● **Available records**:
........

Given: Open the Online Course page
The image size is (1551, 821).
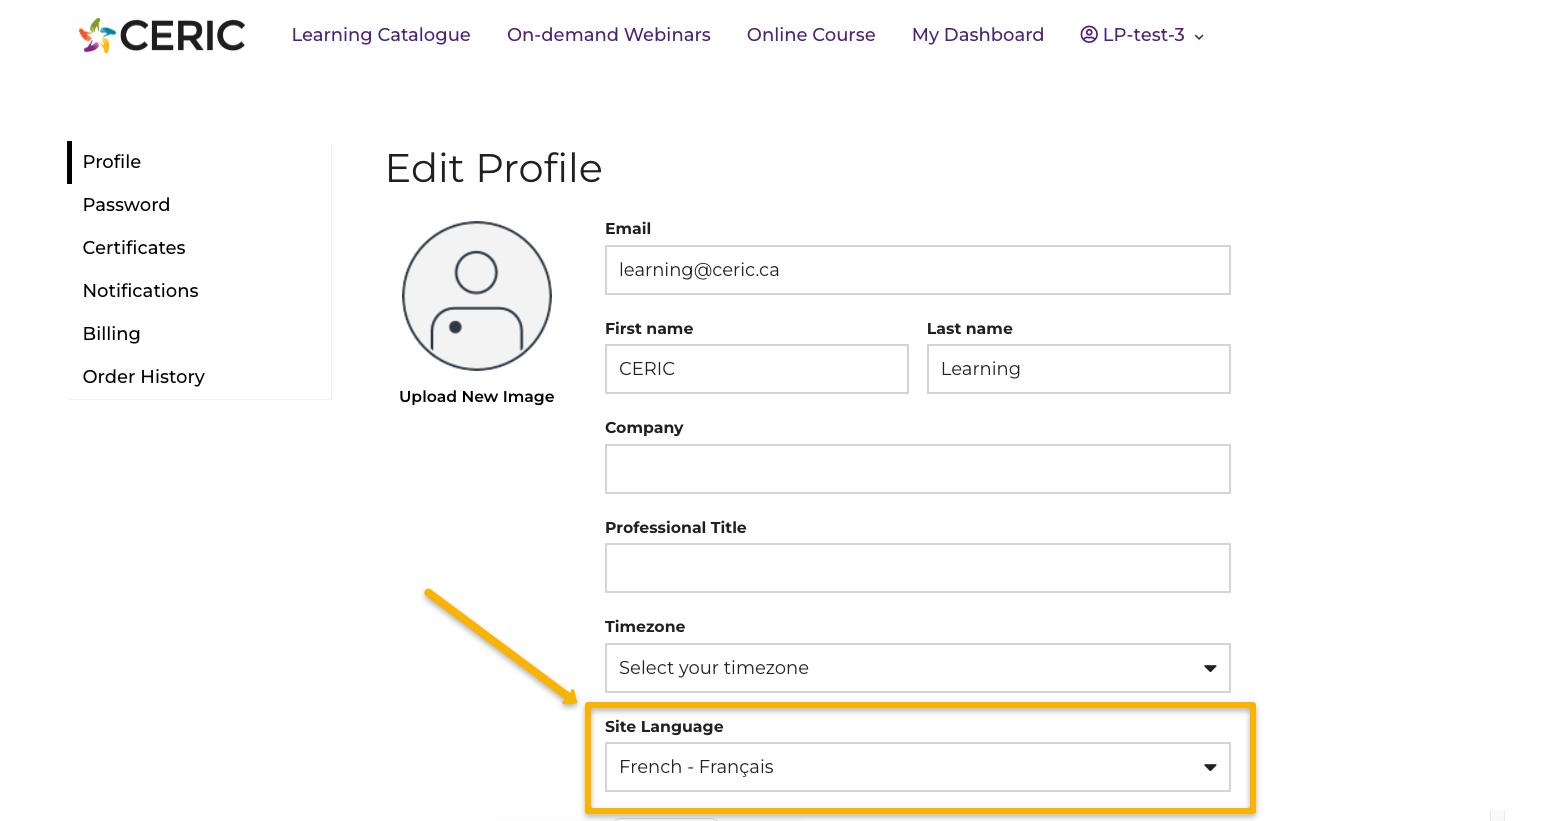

........

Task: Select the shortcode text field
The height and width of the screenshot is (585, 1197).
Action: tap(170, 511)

........

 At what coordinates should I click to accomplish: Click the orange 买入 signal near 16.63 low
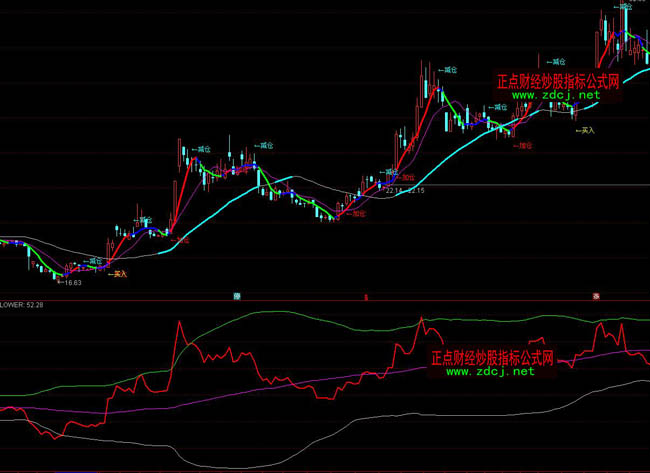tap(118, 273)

........

● **Task item**:
Restate word for word the entries above from the line with "Given: Open the Online Course page" through the line with "The image size is (1551, 821).", inclusive, leaving out everything else.

● **Your response**:
Given: Open the Online Course page
The image size is (1551, 821).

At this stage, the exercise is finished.